確かに、この間マキと海未が新曲を完成させたと語っており、聴いてみたところ大変素晴らしい曲であった。しかし、文化祭まで数えるほどしかない今から新曲の練習というのは難しいように思われたからだ。
「だいいち、踊りの振り付けすら決まってないじゃない」
「でも、いままで振付作っても誰かさんのおかげで有名無実化してたじゃん」
「それはそうだけど……」
「フフ、面白い」
その『誰かさん』は穂乃果の提案に賛成の模様だ。
「簡単に言いますけど、出来るんですか? 今までの物に磨きをかけた方が良いのでは?」
「聖帝に不可能など無い! それとも園田海未よ、もしかしてあれか? ビビってんの?」
「ぬっ……そう言われると無性に腹が立ちますね」
しかし、いくら言おうと難しい事実に変わりはない。それでも穂乃果はやる気満々であった。
「大丈夫! 今までだって出来たんだもん! ラブライブの出場もかかってるし! 頑張ればできるって!」
「呆れるほどの根性論ね。
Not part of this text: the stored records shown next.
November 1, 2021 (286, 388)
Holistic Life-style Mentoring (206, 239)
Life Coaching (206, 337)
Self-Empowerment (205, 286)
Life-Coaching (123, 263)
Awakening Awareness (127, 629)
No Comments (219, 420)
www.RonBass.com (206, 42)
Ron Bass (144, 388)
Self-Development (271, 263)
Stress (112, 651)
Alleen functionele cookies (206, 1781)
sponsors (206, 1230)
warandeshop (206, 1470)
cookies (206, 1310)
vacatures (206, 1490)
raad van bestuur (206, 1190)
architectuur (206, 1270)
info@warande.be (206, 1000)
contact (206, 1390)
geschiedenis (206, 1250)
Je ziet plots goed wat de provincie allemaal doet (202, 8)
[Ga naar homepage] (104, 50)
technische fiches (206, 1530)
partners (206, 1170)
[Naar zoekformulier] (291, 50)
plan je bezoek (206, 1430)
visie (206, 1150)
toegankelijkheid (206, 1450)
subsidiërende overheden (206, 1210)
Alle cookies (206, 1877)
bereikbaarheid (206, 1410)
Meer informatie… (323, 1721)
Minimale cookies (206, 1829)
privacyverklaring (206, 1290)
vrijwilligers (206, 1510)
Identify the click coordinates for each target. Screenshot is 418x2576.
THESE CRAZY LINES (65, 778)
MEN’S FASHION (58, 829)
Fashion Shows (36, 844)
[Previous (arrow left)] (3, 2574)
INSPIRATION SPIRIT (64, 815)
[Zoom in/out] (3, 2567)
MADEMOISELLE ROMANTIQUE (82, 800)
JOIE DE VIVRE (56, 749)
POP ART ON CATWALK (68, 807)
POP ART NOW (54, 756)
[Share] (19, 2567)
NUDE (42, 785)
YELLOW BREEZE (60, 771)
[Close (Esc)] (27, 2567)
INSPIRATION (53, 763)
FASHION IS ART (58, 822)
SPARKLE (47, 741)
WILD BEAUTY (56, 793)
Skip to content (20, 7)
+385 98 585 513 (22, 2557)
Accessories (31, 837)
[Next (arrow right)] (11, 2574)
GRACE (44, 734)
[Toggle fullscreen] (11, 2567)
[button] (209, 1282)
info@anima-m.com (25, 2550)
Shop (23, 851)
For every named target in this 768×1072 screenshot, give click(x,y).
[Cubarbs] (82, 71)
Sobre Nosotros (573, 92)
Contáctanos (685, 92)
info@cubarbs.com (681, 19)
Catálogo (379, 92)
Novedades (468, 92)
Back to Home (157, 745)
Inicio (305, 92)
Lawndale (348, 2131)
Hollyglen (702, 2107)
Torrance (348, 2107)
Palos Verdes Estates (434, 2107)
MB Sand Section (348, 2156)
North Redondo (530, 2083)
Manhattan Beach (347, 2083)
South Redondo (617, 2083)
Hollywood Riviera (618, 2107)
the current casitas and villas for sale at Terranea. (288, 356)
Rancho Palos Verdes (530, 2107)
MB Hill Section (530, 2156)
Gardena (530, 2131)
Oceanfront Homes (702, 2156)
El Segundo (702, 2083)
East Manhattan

……ま、嫌いじゃないけど」
新曲を披露する機会が早くも回ってきたからか、マキもやや乗り気だ。
ラブライブを目指し、無名グループでありながらここまでのし上がることが出来た。ここまで来たなら、やれることは全てやって、ラブライブのステージに立ちたい。たくさんのお客さんの前で歌いたい!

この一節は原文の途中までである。